YOUR ASSIGNMENT: Copy word for word the lines in the records below, starting at the line with "Given: Click the 107.305 price scale value" and ending at the line with "Given: Expand the". Skip the pictures.

Dataset entries:
====
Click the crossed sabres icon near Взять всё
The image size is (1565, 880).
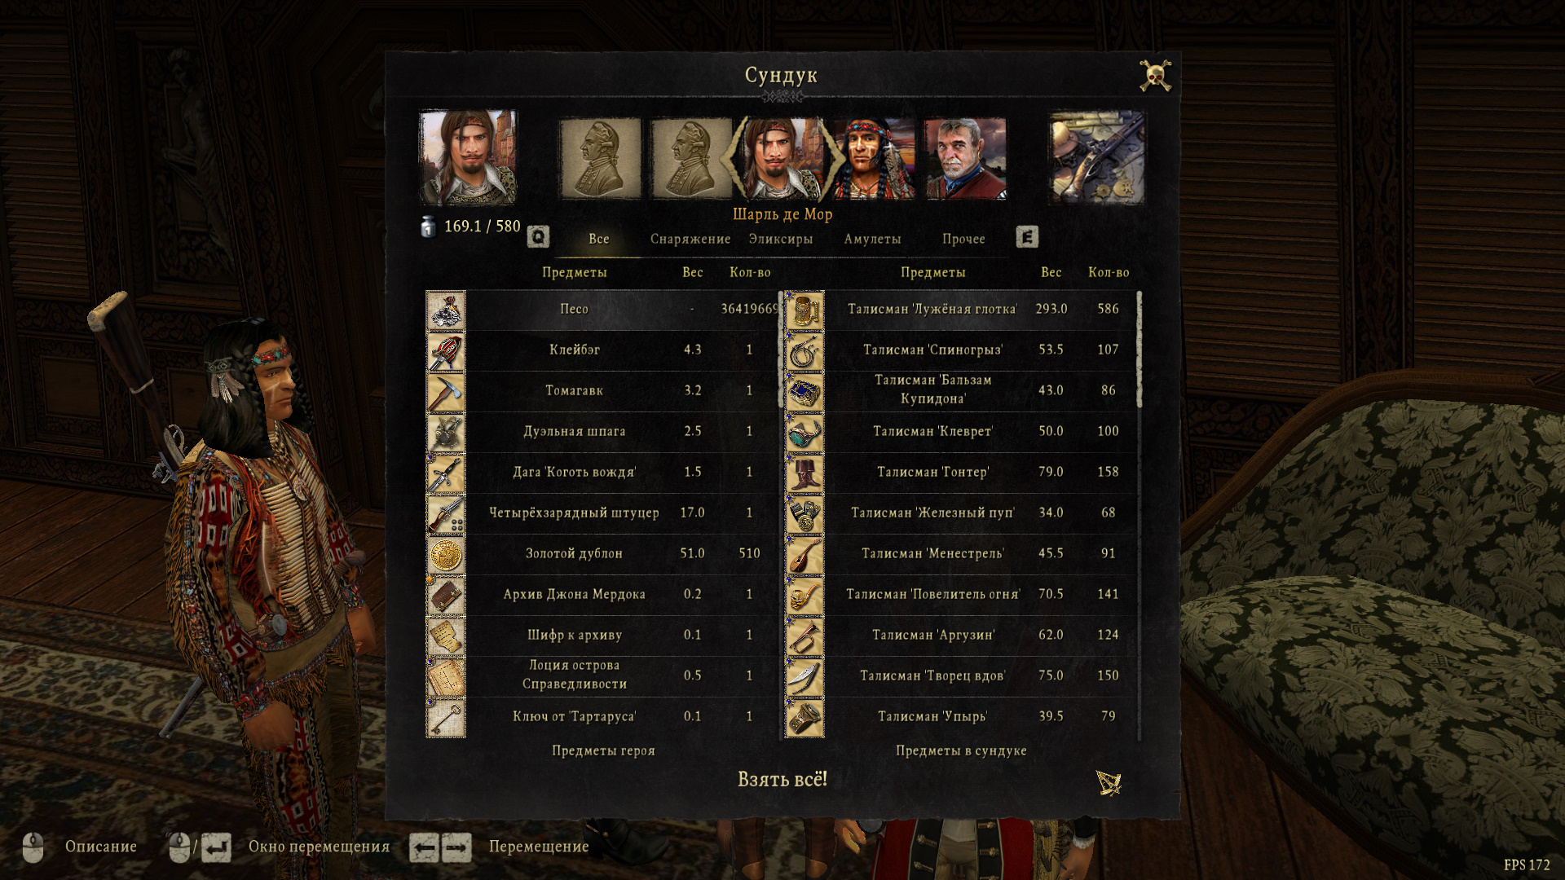[x=1109, y=783]
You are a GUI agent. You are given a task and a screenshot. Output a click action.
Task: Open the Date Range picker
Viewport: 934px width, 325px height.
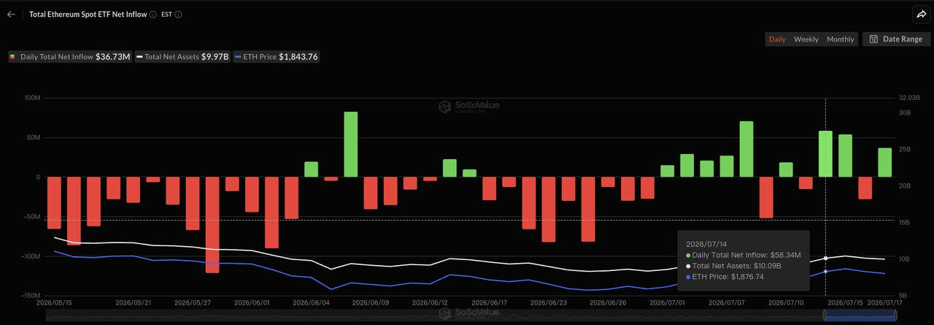point(896,39)
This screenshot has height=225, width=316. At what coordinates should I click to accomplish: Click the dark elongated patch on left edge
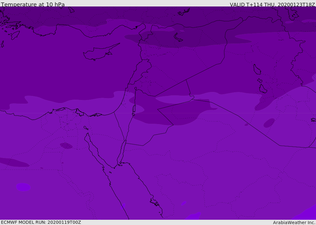[12, 162]
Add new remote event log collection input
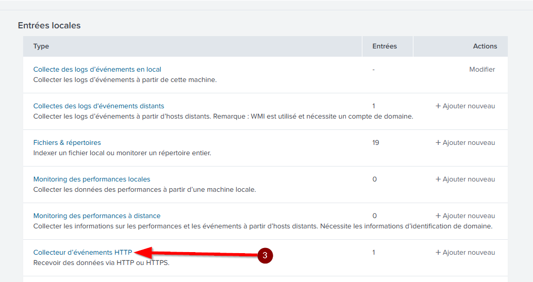Image resolution: width=533 pixels, height=282 pixels. 465,106
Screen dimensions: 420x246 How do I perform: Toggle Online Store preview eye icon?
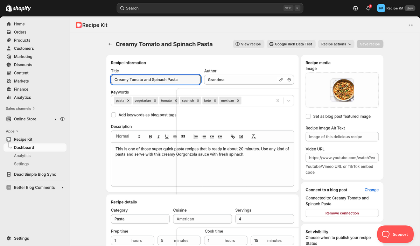(x=62, y=119)
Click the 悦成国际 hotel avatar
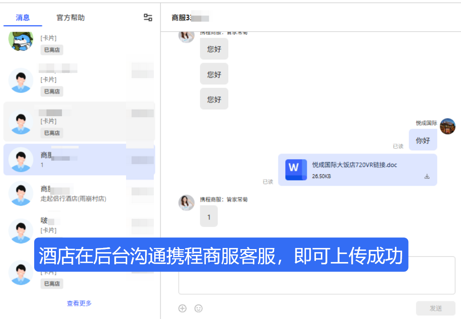The image size is (461, 319). point(447,126)
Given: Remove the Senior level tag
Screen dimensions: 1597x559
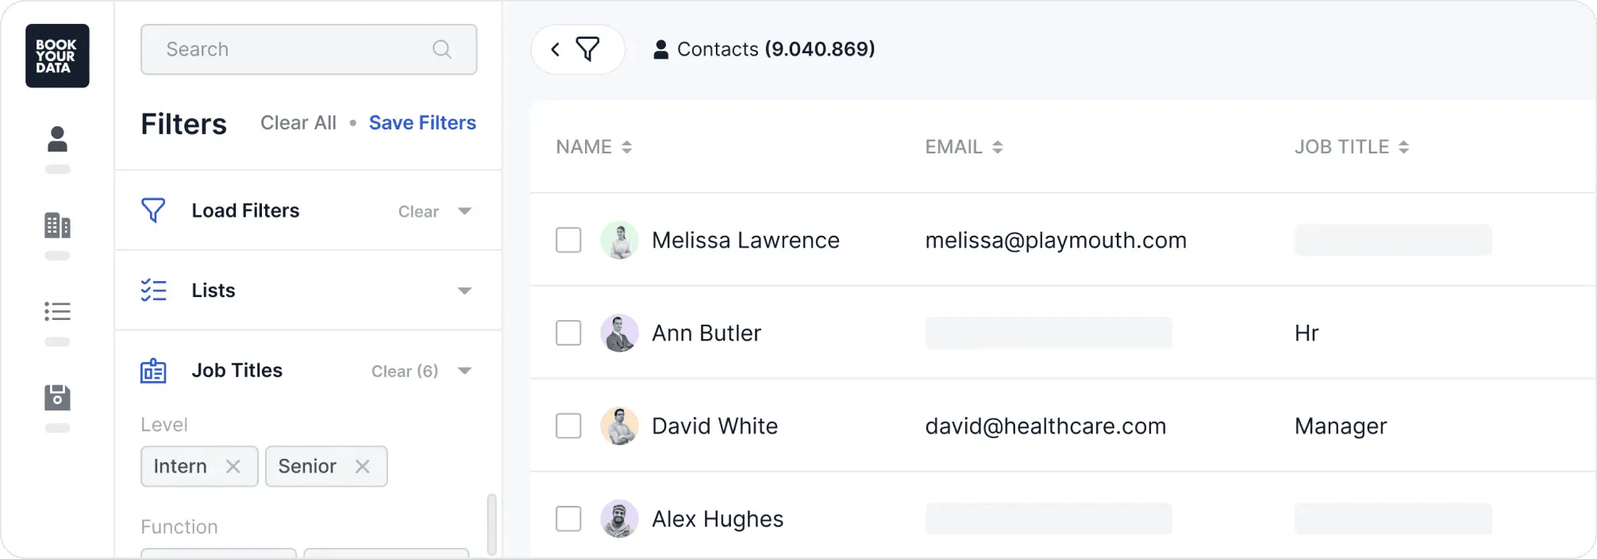Looking at the screenshot, I should pyautogui.click(x=362, y=466).
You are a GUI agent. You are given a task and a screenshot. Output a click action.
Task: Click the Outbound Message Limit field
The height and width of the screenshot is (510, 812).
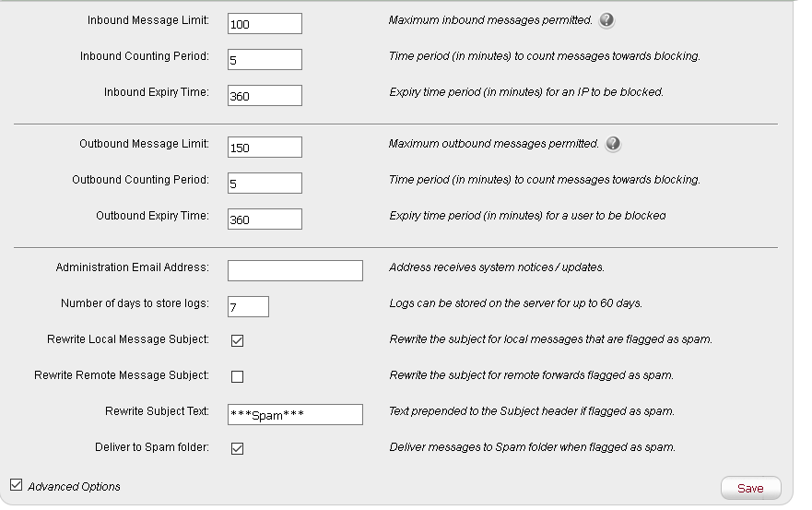click(x=265, y=147)
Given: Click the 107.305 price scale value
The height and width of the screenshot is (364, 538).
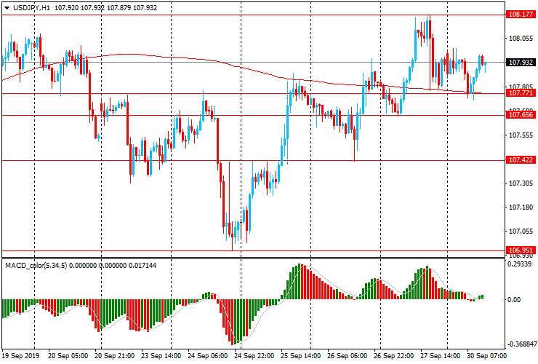Looking at the screenshot, I should point(520,183).
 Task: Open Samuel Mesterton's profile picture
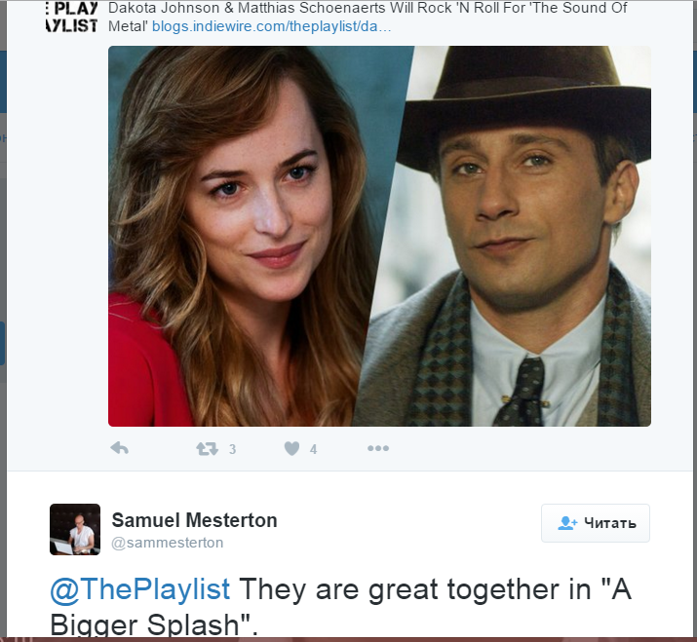click(75, 529)
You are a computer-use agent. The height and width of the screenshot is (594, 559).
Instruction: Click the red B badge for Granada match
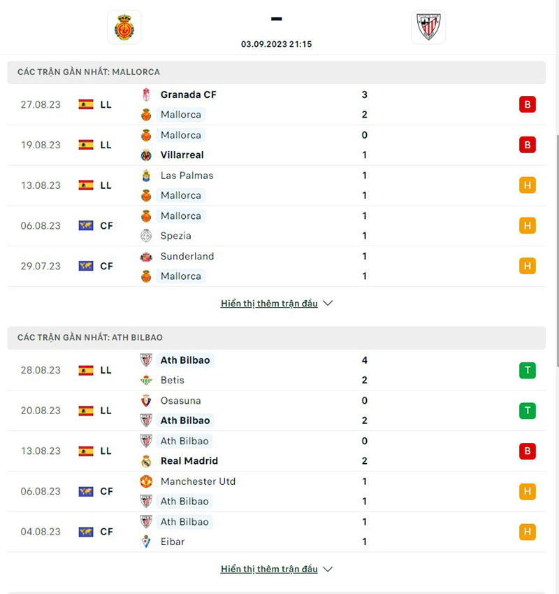point(527,105)
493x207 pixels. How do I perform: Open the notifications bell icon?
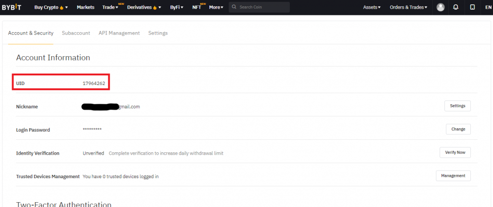click(x=455, y=7)
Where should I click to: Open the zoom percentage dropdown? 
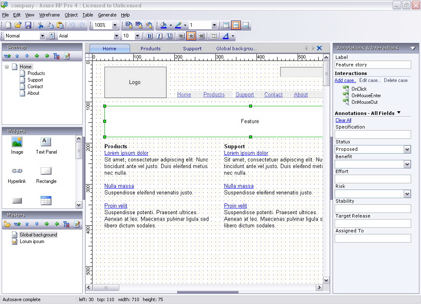tap(115, 25)
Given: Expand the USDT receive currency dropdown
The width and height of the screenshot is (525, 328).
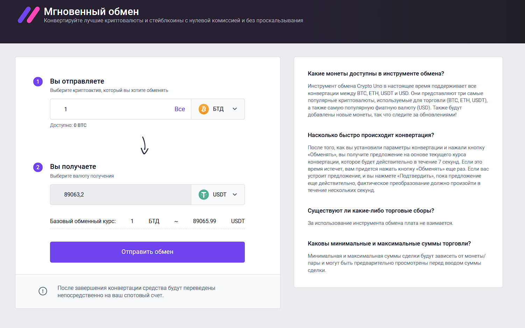Looking at the screenshot, I should (x=235, y=194).
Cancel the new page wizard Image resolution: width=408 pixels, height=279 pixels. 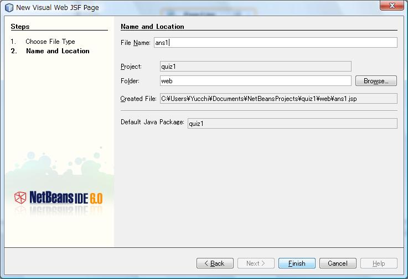[x=338, y=263]
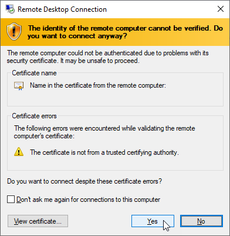Viewport: 230px width, 236px height.
Task: Click the "Don't ask me again for connections" label
Action: tap(89, 200)
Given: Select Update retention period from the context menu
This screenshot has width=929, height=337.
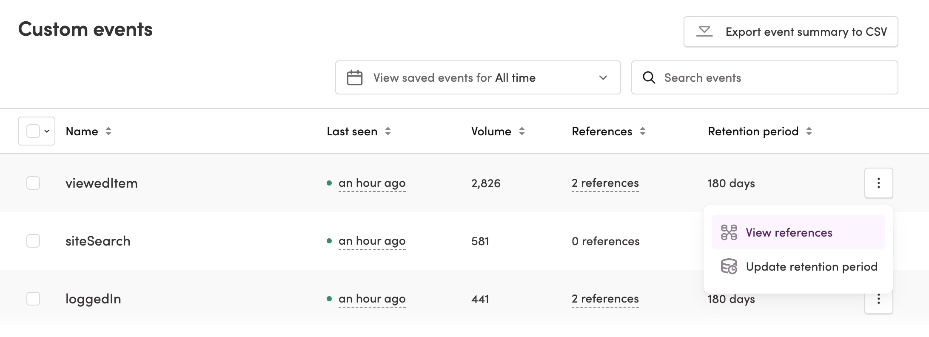Looking at the screenshot, I should [811, 267].
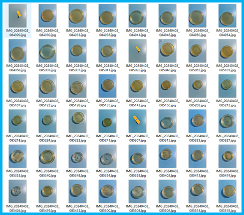Select file IMG_20240402_085101.jpg
Image resolution: width=244 pixels, height=215 pixels.
228,51
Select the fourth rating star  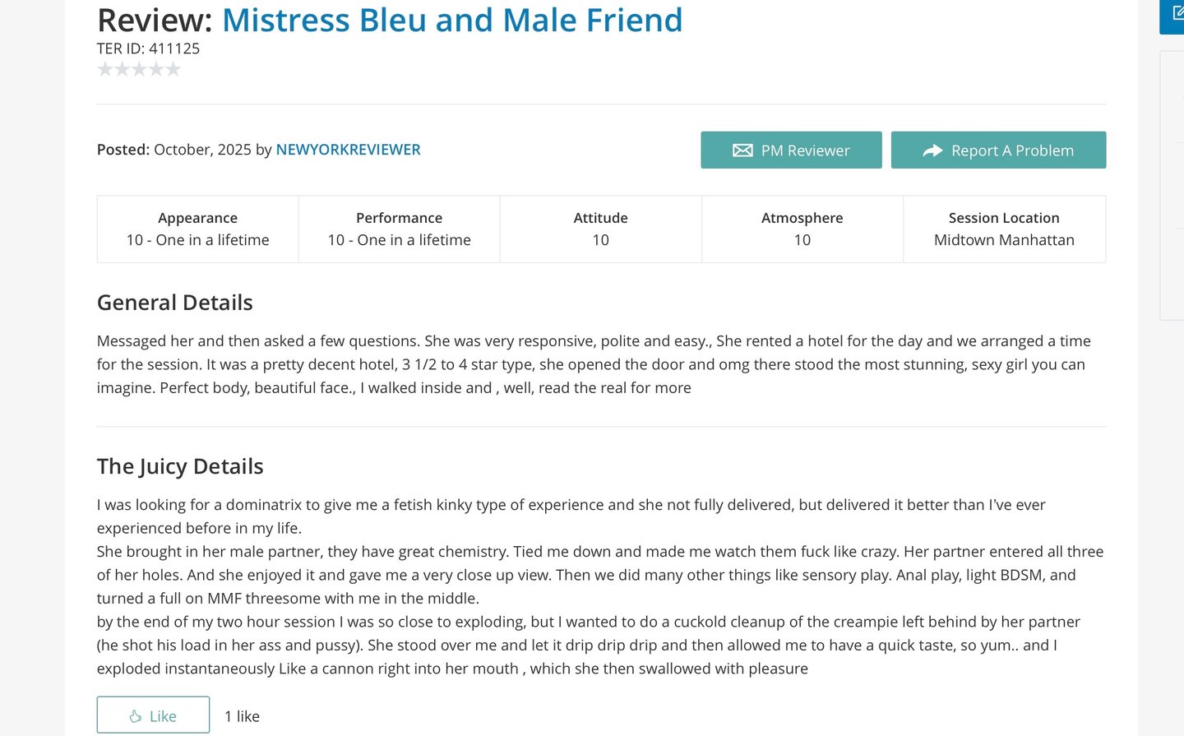(156, 70)
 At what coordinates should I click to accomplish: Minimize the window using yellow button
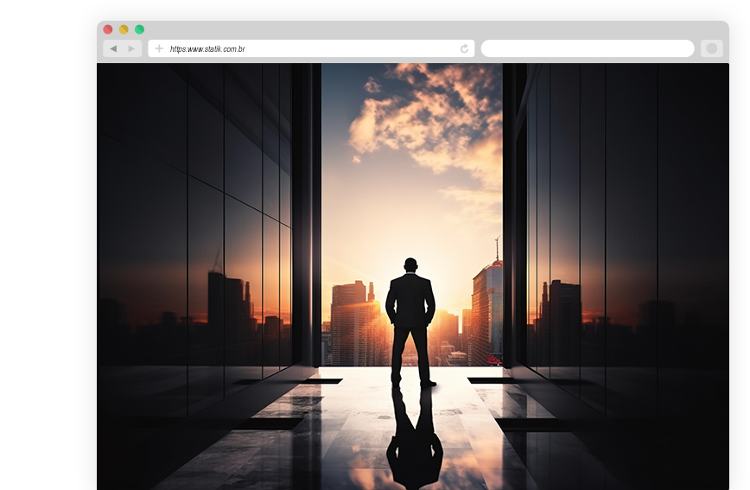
====
TASK SOLUTION:
Given: Click the 107.305 price scale value
The height and width of the screenshot is (364, 538).
Looking at the screenshot, I should point(520,183).
 Task: Open Samuel Mesterton's profile picture
click(75, 529)
You are a computer-use agent. The height and width of the screenshot is (594, 559).
Instruction: Click the red B badge for Granada match
point(527,105)
493x207 pixels. How do I perform: Open the notifications bell icon?
click(x=455, y=7)
Where should I click to: Open the zoom percentage dropdown? 
tap(115, 25)
Given: Expand the USDT receive currency dropdown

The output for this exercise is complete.